To secure a death sentence in Florida, prosecutors have to show the crime had “aggravating” factors that outweighed any “mitigating” factors. In Cruz’s case, prosecutors say those aggravating factors included the “heinous, atrocious and cruel” nature of the murder, the calculated nature of the massacre, that he knowingly created a “great risk of death to many persons,” and his conviction for battering a Broward deputy months after his arrest.
During the trial, prosecutors called more than 90 witnesses that included students and school staff who survived the massacre, some of whom suffered debilitating wounds. Jurors saw the graphic video surveillance footage of Cruz mowing down his victims on the first and third floors of the freshman building.
Satz said he was “hunting his victims” and returned to shoot wounded students on the first and third floors of the freshman building.
“He went and finished them off. He made sure they were dead,” Satz said.
The ambush wasn’t spur of the moment either. Satz argued that Cruz, far from brain damaged, carefully planned his attack — he researched mass shootings, purchased an exhaustive supply of equipment and bullets, and took an Uber ride to Marjory Stoneman Douglas High in Parkland on Feb. 14, 2018.

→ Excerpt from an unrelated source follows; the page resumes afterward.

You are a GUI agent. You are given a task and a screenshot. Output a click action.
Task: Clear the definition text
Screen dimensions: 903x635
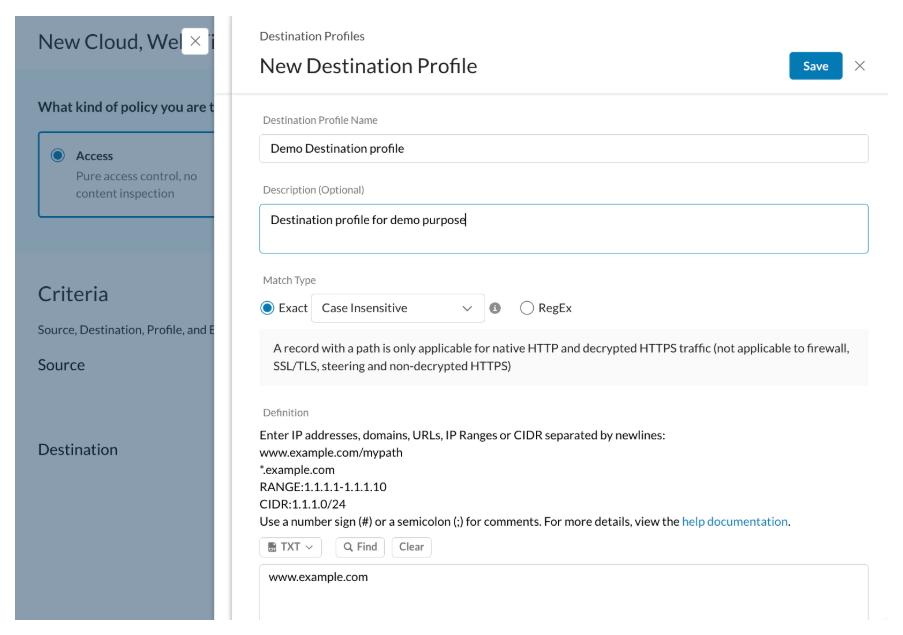point(411,547)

“He has the ability to plan, to plan well,” Satz said. “He accomplished his plan.”
Forensic pathologists also told jurors about the autopsies that revealed the gaping wounds caused by the high-velocity bullets fired by Cruz’s rifle. The jury also viewed videos Cruz made on his cellphone before the attack, vowing to kill at least 20 people and garner notoriety as the “next school shooter.”
On Tuesday, Satz repeatedly pointed to Cruz’s comments posted on YouTube in the months before the massacre as evidence that he was highly functioning and capable of planning ahead. In his posts, Cruz vowed violence, and in one, wrote that he loves to “see families suffer.”
“He’s anticipating what his actions of murder is going to do to the families,” Satz said. “He’s thinking ahead, just like playing chess.”
In heart-wrenching testimony, relatives of the murdered took the witness stand to remember their loved ones — and detail the emptiness and depression caused by the violent, unexpected deaths. And on the final day of the state’s primary case, jurors toured the site of the massacre, the freshman building still stained with blood and littered with shattered glass and discarded Valentine’s Day cards and gifts.
The defense case lasted 11 days and featured 26 witnesses. Among them: Cruz’s biological sister, who did not grow up with him but detailed their mother’s alcohol consumption and drug use; educators who witnessed Cruz’s outbursts and violence toward other young students; and psychologists and psychiatrists who dealt with him during his school years.
The final defense witness on Sept. 14 was a nationally known fetal alcohol researcher who testified that Cruz’s birth mother drank heavily during her pregnancy with the future school shooter. Prosecutors, in a rebuttal case, called a neuropsychologist to the stand in an attempt to show that Cruz was faking test scores to get a diagnosis of fetal alcohol spectrum disorder.
Satz argued that Cruz suffered from “anti-social personality disorder.”
“There is no brain damage,” Satz said. “There is damage to his personality.”